*Excerpt:*

○ ○ ○ ○ ○ ○ ○

This paradigm has been used for a range of high-level cognitive tasks, such as social categorization (Freeman et al., 2008, 2013; Freeman & Ambady 2011; Cloutier et al., 2014), processing of grammatical aspect (Anderson et al., 2013), vowel discrimination (Farmer et al., 2009), cognitive flexibility (Dshemuchadse et al., 2015), intertemporal decision-making and delay discounting (Dshemuchadse et al., 2013; Scherbaum et al., 2013, 2016), multitasking (Scherbaum et al., 2015), stimulus-response compatibility (Flumini et al., 2014), lexical decision (Barca & Pezzulo, 2012), and response selection (Wifall et al., 2017). The vast majority of mouse-tracking studies employed the standard two-choice paradigm (Hehman et al., 2015), although some variants have been explored, mostly in a similar methodological frame (e.g., Anderson et al., 2013; Cloutier et al., 2014; Farmer, Anderson, & Spivey, 2007; Farmer, Anderson, & Spivey, 2007; Scherbaum et al., 2013, 2017; Koop & Johnson, 2011).
The current study
There are thus two broad categories of factors beyond the spatial attributes of an ultimate movement target that have been shown to influence the shape of motor responses. One category includes processes at the sensorimotor surfaces, evoked, for instance, by competing targets or salient distractors. The other one includes abstract cognitive tasks that evolve within neural domains remote from the sensorimotor level and that modulate motor decisions through learned links between actions and candidate solutions.
We aim to complement these previously studied factors with one that lies at the interface of high-level cognition and immediate perception. The experiments described here show that motor action is also influenced by attentional processes on a perceptual level that are integral components of a more abstract and complex cognitive task. We thus aim to observe signatures of the cognitive task directly, in an embodied and ecologically valid experimental setup where the cognitive task serves its proper role: using spatial language to identify objects in the world and thereby select movement targets.
Although we hope to reach situated cognition in general, our entry point is thus the “perceptual grounding” of spatial language in visual scenes. This task is sufficiently simple to be open to direct experimental assessment through movement, while also tapping into relational thinking, which implies a certain level of cognitive abstraction. Specifically, we ask participants to perceptually ground phrases about spatial relations such as “The green item to the left of the red one” by moving a cursor to the target that matches this description.

○ ○ ○ ○ ○ ○ ○

*Tasks for this exercise:*
(1) List every distinct year the passage on mouse tracking and spatial language gives for works by Scherbaum et al.
(2) Pick up the passage on mouse tracking and spatial language right after its final sentence and write what comes next.
The records that come next are separate material and have nothing to do with the passage on mouse tracking and spatial language.

[Records pointing to text and elements]
○ ○ ○ ○ ○ ○ ○

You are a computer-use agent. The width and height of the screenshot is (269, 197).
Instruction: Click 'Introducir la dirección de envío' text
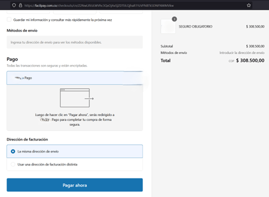(242, 53)
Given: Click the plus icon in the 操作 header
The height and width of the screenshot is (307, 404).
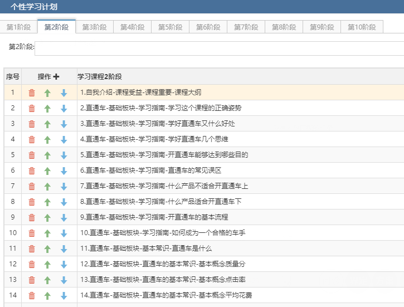Looking at the screenshot, I should tap(56, 77).
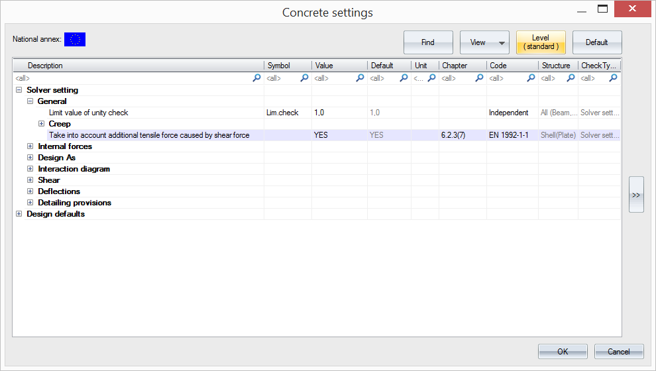Viewport: 656px width, 371px height.
Task: Expand the Design defaults node
Action: 19,214
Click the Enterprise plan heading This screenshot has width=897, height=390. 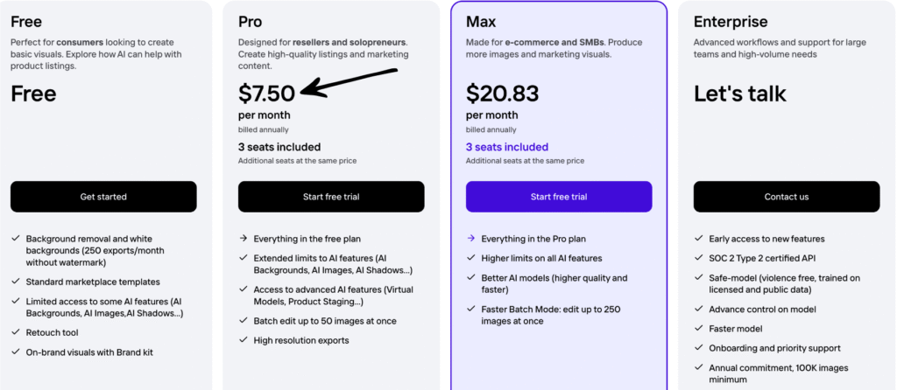pyautogui.click(x=731, y=21)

○ ○ ○ ○ ○ ○ ○

*Results of the tasks:*
(1) 2013, 2015, 2016, 2017

(2)
We have recently presented a neural process model that implements a neural mechanism for perceptual grounding of spatial and movement relations (Richter et al., 2014a, b, 2017). The model captures the processing steps that unfold in time when a relational phrase is linked to a visual scene. The structure of that model provided the heuristics for both the design and the expected outcome of the experiments we report. Before describing the experiments, we will therefore briefly summarize previous research into spatial language processing and sketch the neural model of relational grounding.
Spatial language
Spatial language helps disambiguate referent objects when feature-based language is insufficient. “The blue object”, for instance, may refer to either of two objects in Fig. 1 while “the blue object to the right of the green object” uniquely specifies a single object. Relational phrases like this consist of three components: a target object, corresponding to the blue object in the example; the relation itself, denoted by the spatial term (“right” in the example); and a reference object, which corresponds to the green object in the example. We focus on the deictic relations left, right, above, and below.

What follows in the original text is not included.